> [ASSIGNED TASK]: Leave the pictures out and give every entry again exactly.

> [RECORDS TO USE]:
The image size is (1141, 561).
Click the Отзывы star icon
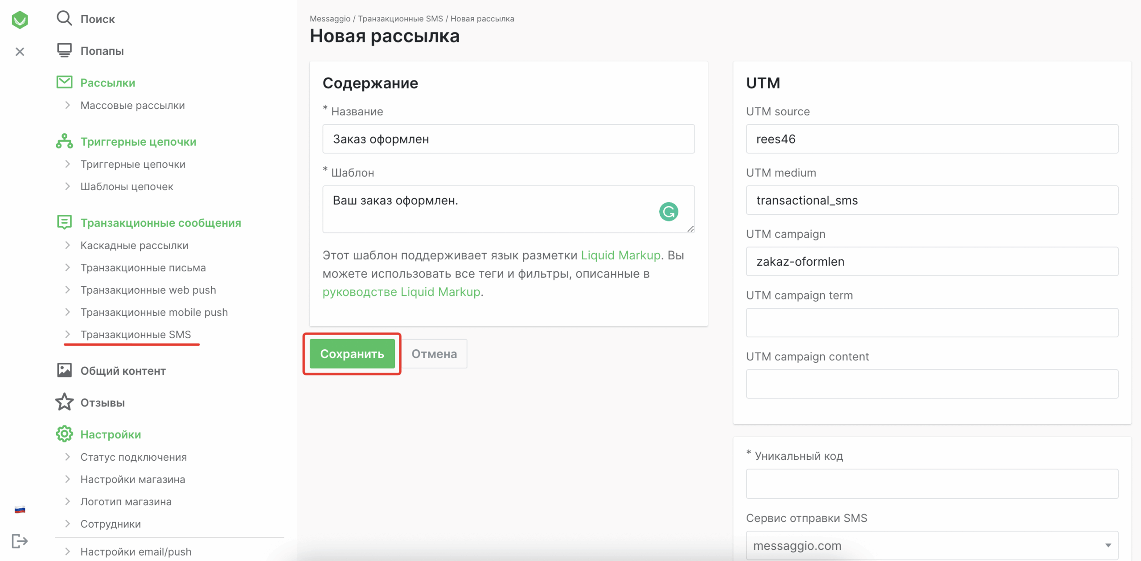click(64, 402)
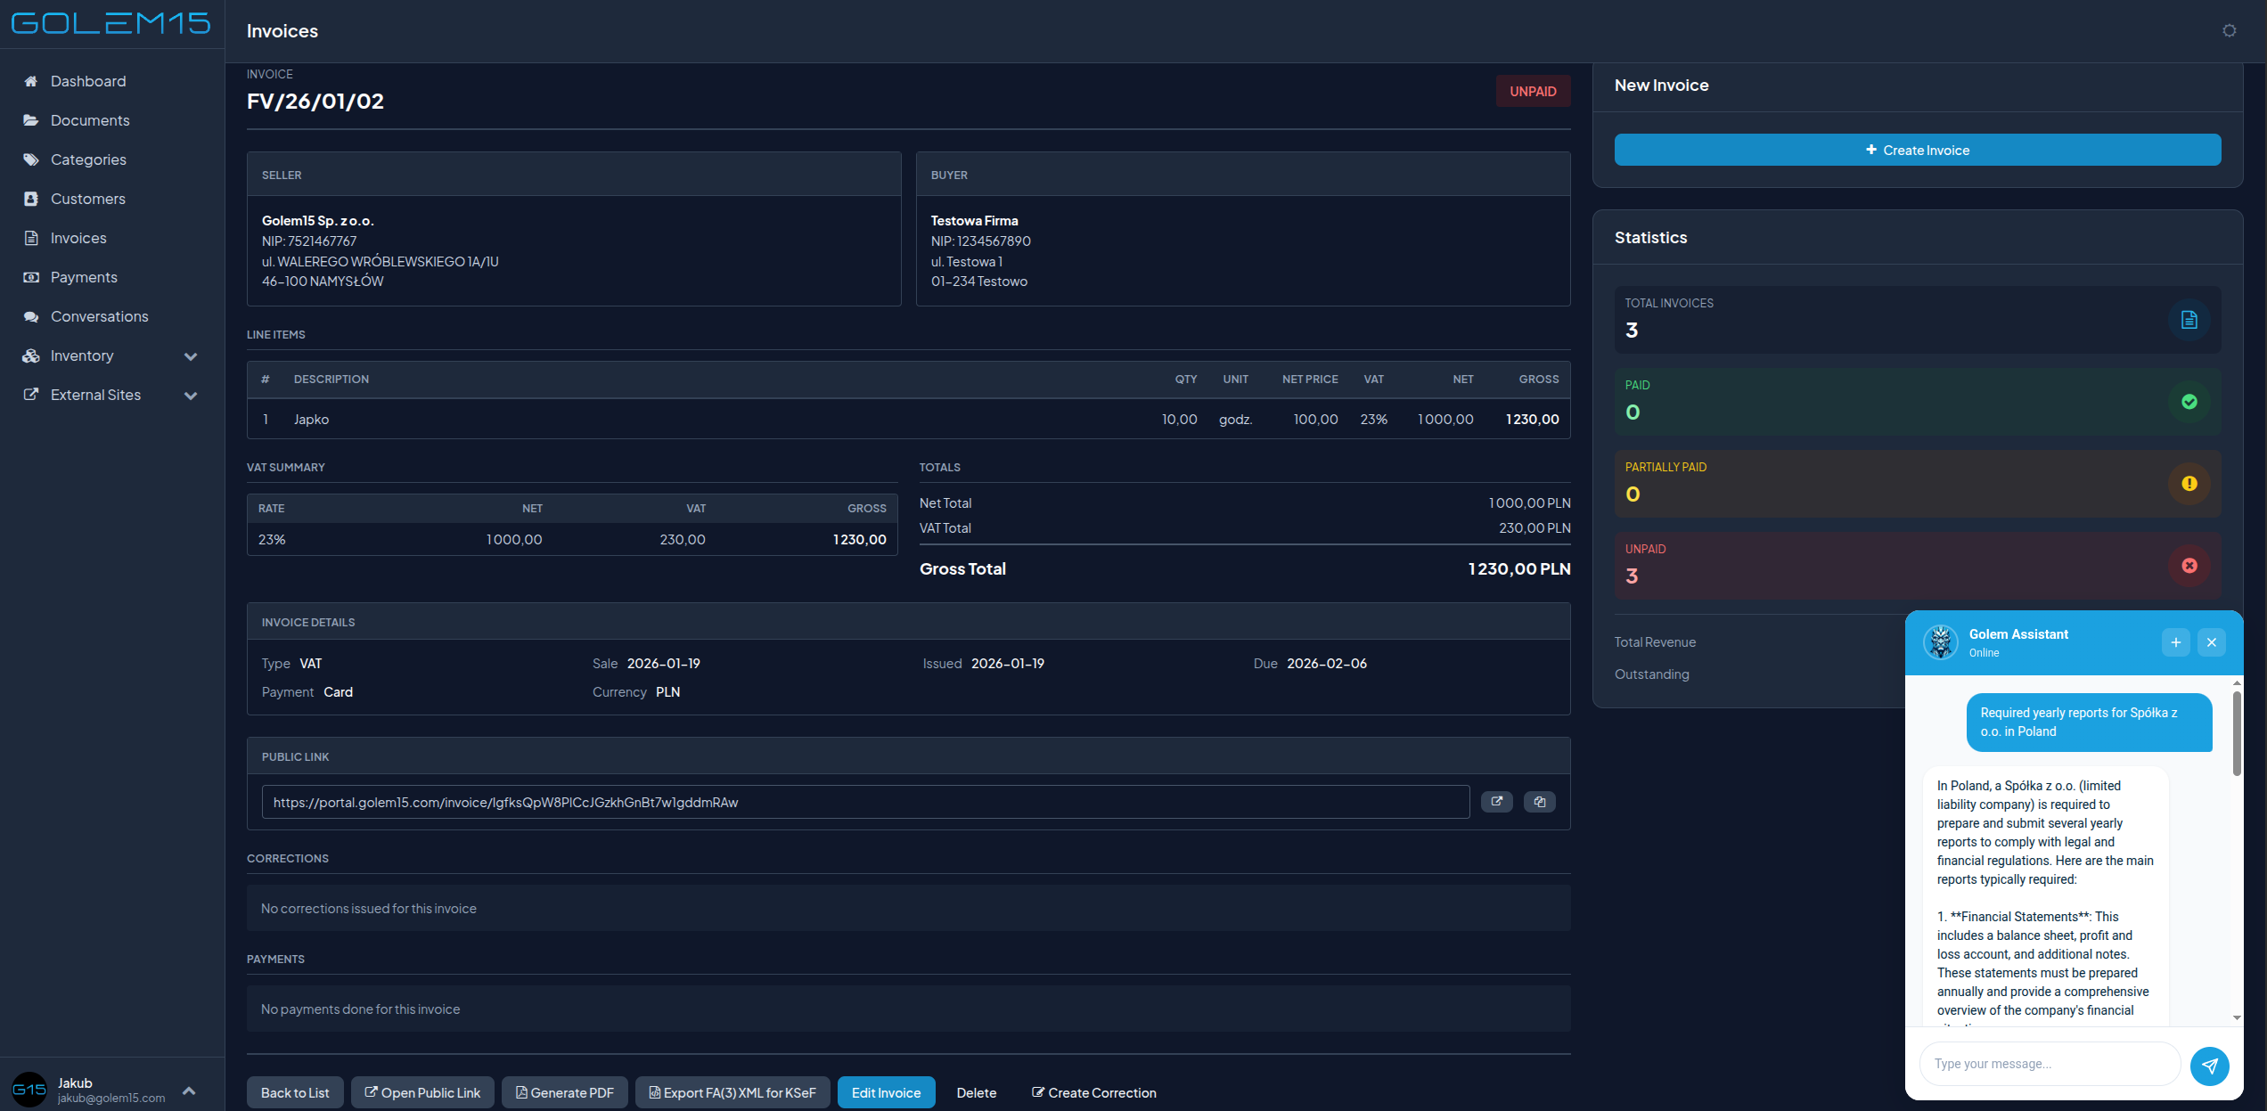This screenshot has height=1111, width=2267.
Task: Click the chat scrollbar thumb
Action: (x=2237, y=732)
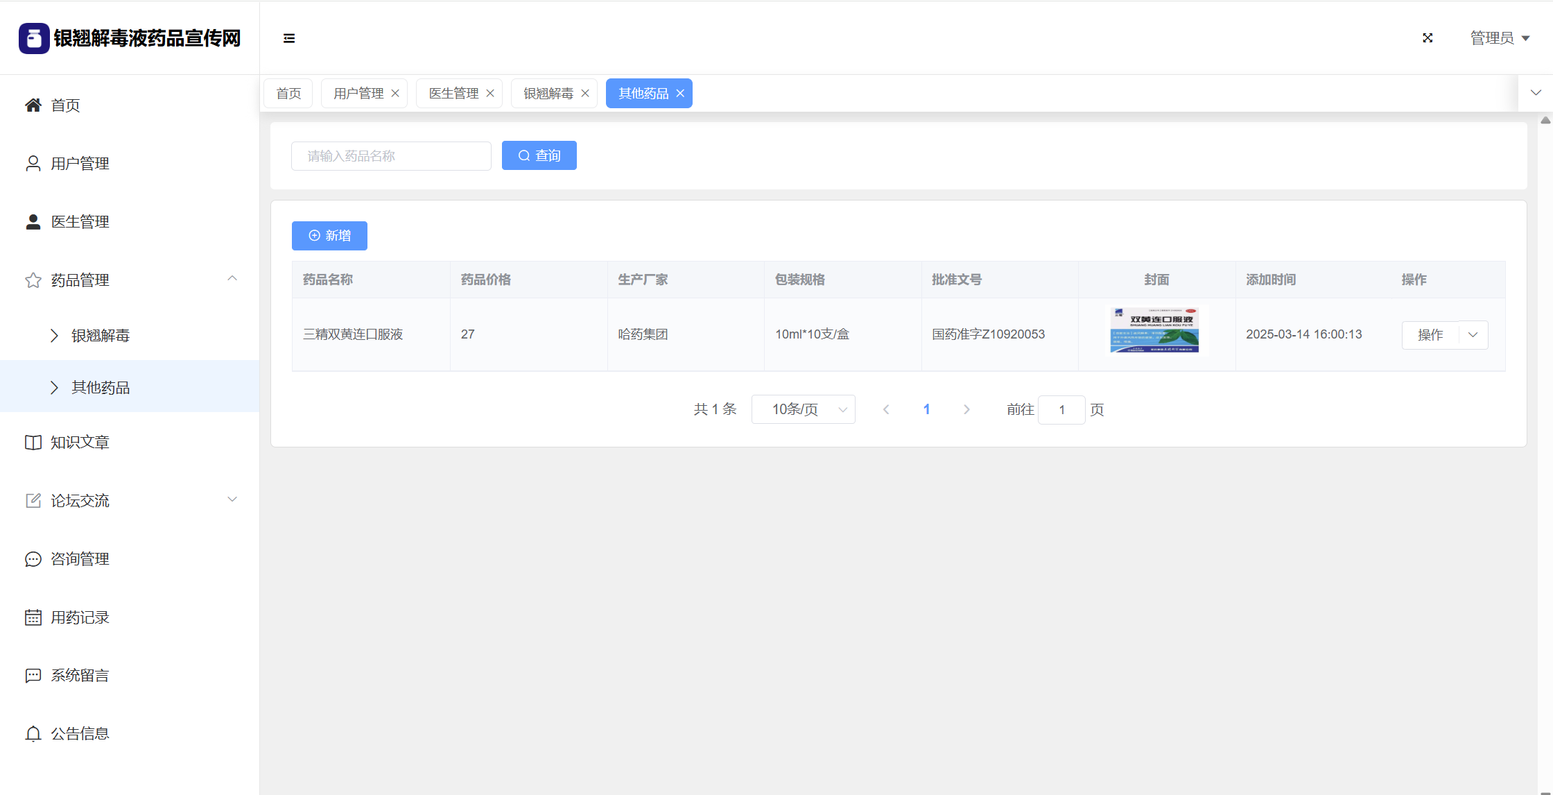Switch to the 首页 tab
The image size is (1553, 795).
click(288, 94)
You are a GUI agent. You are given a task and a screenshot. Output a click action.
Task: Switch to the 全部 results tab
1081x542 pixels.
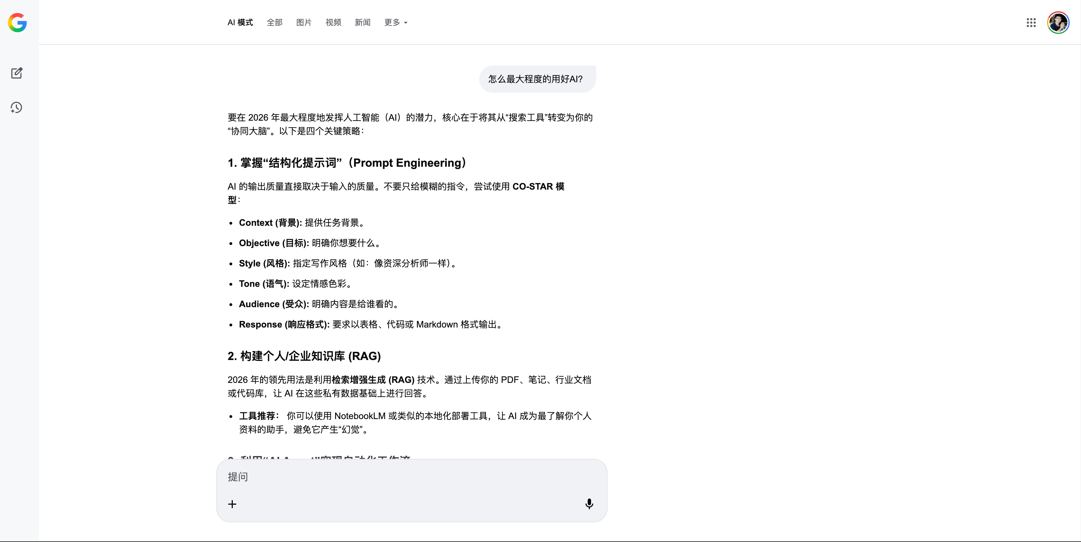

> [OUTPUT OF THE EXERCISE]:
The image size is (1141, 561).
Click the Отзывы star icon
click(64, 402)
This screenshot has height=1111, width=2267.
Task: Click the chat scrollbar thumb
Action: (x=2237, y=732)
Switch to the 首页 tab
The image size is (1553, 795).
click(288, 94)
You are a GUI agent. You are given a task and a screenshot. Output a click action.
Task: Switch to the 全部 results tab
1081x542 pixels.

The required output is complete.